Consegna dell'esercizio – Cita testualmente il tratto della recensione che va da "Di Peter Weir" fino a "e stati d’animo.".

1998, 103min.
Di Peter Weir
Con Jim Carrey, Ed Harris, Laura Linney
Recensione di Cristiano Lo Presti
Spoilerometro:

Prima del Grande Fratello e dei Ferragnez, più in generale prima che noi tutti travisassimo completamente il significato del film e cominciassimo a condividere con il mondo intero ogni insignificante attimo della nostra vita, che i social network diventassero delle vetrine di negozi digitali in cui gli articoli in vendita sono le persone, o meglio ciò che appare di esse, prima di tutto questo c’era un film con il quale Jim Carrey rivelava al mondo di non essere bravo solo a fare ridere con delle facce buffe, ma di essere un attore completo, in grado di portare in scena una moltitudine di personalità e stati d’animo.

Materiale fornito –
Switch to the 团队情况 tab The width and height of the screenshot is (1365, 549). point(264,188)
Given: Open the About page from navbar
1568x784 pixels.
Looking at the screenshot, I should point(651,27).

Soluzione –
Di Peter Weir
Con Jim Carrey, Ed Harris, Laura Linney
Recensione di Cristiano Lo Presti
Spoilerometro:

Prima del Grande Fratello e dei Ferragnez, più in generale prima che noi tutti travisassimo completamente il significato del film e cominciassimo a condividere con il mondo intero ogni insignificante attimo della nostra vita, che i social network diventassero delle vetrine di negozi digitali in cui gli articoli in vendita sono le persone, o meglio ciò che appare di esse, prima di tutto questo c’era un film con il quale Jim Carrey rivelava al mondo di non essere bravo solo a fare ridere con delle facce buffe, ma di essere un attore completo, in grado di portare in scena una moltitudine di personalità e stati d’animo.